--- start SUPPLIED RECORDS ---

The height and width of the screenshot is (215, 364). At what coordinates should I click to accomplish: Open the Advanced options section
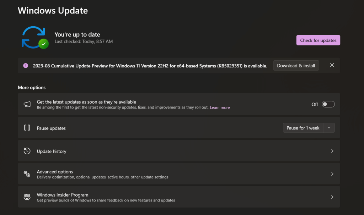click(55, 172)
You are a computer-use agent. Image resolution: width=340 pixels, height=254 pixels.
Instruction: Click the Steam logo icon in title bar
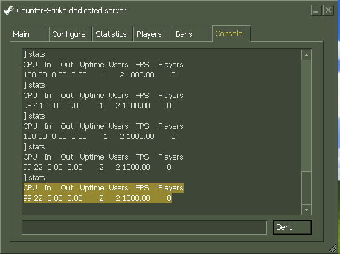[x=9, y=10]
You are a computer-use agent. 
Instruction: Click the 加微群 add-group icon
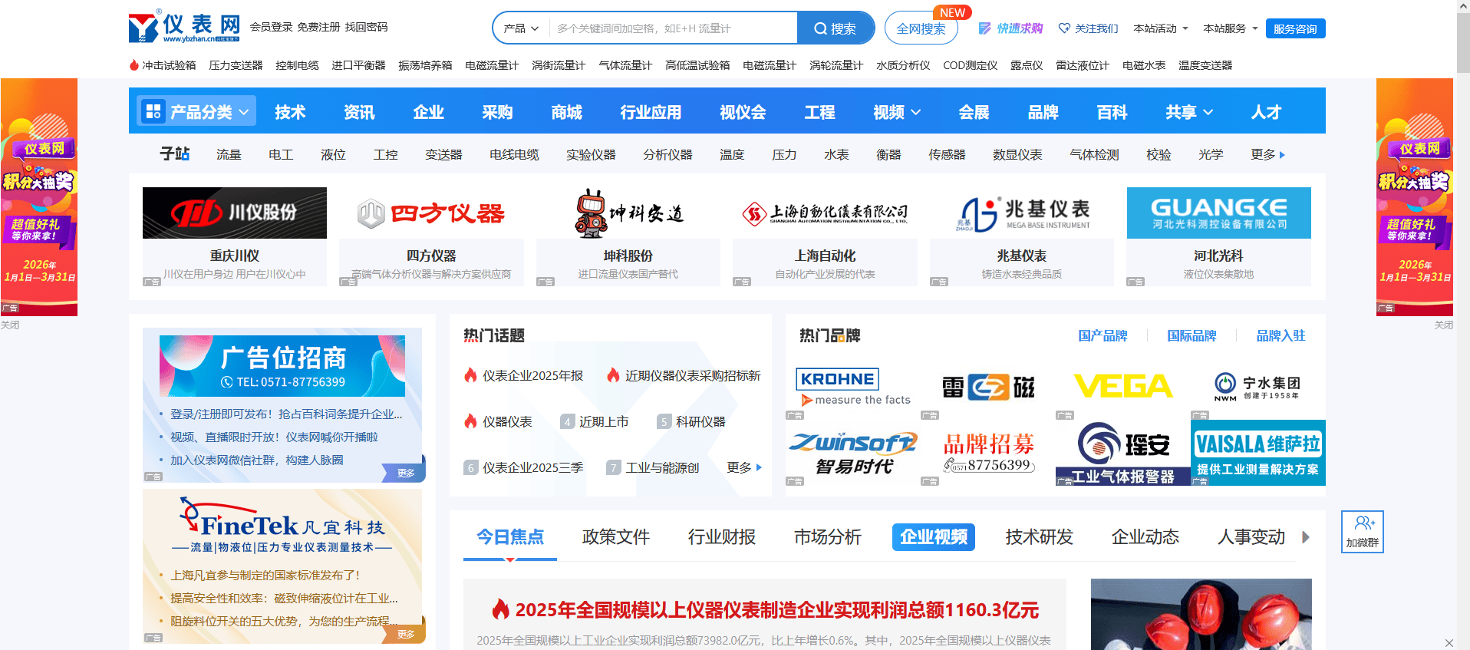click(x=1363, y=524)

--- end SUPPLIED RECORDS ---

Rewrite all the items above in full, changing only the answer coordinates by reducing each number by 94. Leave the pictures out.

*TASK SOLUTION*
The height and width of the screenshot is (215, 364). At what coordinates should I click to accomplish: Open the Advanced options section
click(-39, 78)
You are a computer-use agent. Image resolution: width=340 pixels, height=254 pixels.
Instruction: Click the Steam logo icon in title bar
[x=-85, y=-84]
You are a computer-use agent. 
Instruction: Click the 加微群 add-group icon
click(x=1269, y=430)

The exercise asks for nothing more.